In ancient China, people were even more open about their sexuality than we are now. For instance, when group sex and orgies are mentioned in any conversation, a lot of people still feel uncomfortable or a little bit shocked, and others just giggle because it’s so unusual that it might be considered a joke. In ancient China, they probably giggled too while being in the middle of it, because it was a common practice. We can see evidence of that through their many erotic paintings and the fact that they were one of the first civilizations to create pornographic images.
In the last few decades, archeological excavations near Shanghai have unveiled the contents of 2,000-year-old tombs, showing that the Chinese elite used sex toys and dildos just like we do today. Of course, things weren’t exactly perfect in ancient China. The big difference, aside from the fact that they were made of bronze, is that men used them to keep their multiple wives from cheating on them. Worried about being physically unable to satisfy so many concubines, they allowed women to continue to explore their sexuality on their own. At least they were aware of women’s sexual needs, right?

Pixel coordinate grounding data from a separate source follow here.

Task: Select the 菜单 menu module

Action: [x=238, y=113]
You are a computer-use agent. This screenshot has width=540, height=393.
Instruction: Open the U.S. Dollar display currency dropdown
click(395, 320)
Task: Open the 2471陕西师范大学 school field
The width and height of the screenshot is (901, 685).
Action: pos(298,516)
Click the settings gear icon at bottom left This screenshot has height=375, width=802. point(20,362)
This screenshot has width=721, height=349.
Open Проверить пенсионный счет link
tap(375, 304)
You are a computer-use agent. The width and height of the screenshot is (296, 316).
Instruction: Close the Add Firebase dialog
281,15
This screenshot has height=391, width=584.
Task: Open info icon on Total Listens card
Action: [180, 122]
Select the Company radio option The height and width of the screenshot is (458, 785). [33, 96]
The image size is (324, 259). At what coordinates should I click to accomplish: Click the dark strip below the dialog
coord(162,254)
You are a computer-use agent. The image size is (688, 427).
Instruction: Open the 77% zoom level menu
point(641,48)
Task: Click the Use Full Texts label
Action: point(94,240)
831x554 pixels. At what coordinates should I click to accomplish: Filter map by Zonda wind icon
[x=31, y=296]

Among the sex toys and other relics that were found inside the tombs, archaeologists found bronze dildos that were used as strap-ons during the Han Dynasty. It isn’t clear how exactly they were worn, but they were possibly held by silk thongs or leather, according to Fan Zhang, curator at Yangzhou’s Yizheng Musem. Moreover, hollow dildos made of jade were found in those tombs. These artifacts were meant to release liquid to provide the illusion of climax, and to actually prevent climax from happening too soon or from happening at all, penis rings (which simultaneously enhanced female pleasure) were used during the Jin Dynasty too.
Now that I’ve mentioned the fun part of it, it’s also important to mention that the consequences of infidelity (which they were trying to prevent with sex toys) were completely horrifying. Women who dared to be unfaithful were stripped naked and publicly tortured and humiliated on a dildo saddle while people threw rocks at them. How could such contradictory philosophies exist at the same time? Perhaps we can learn something from that contradiction to explore our sexuality in a truly free way.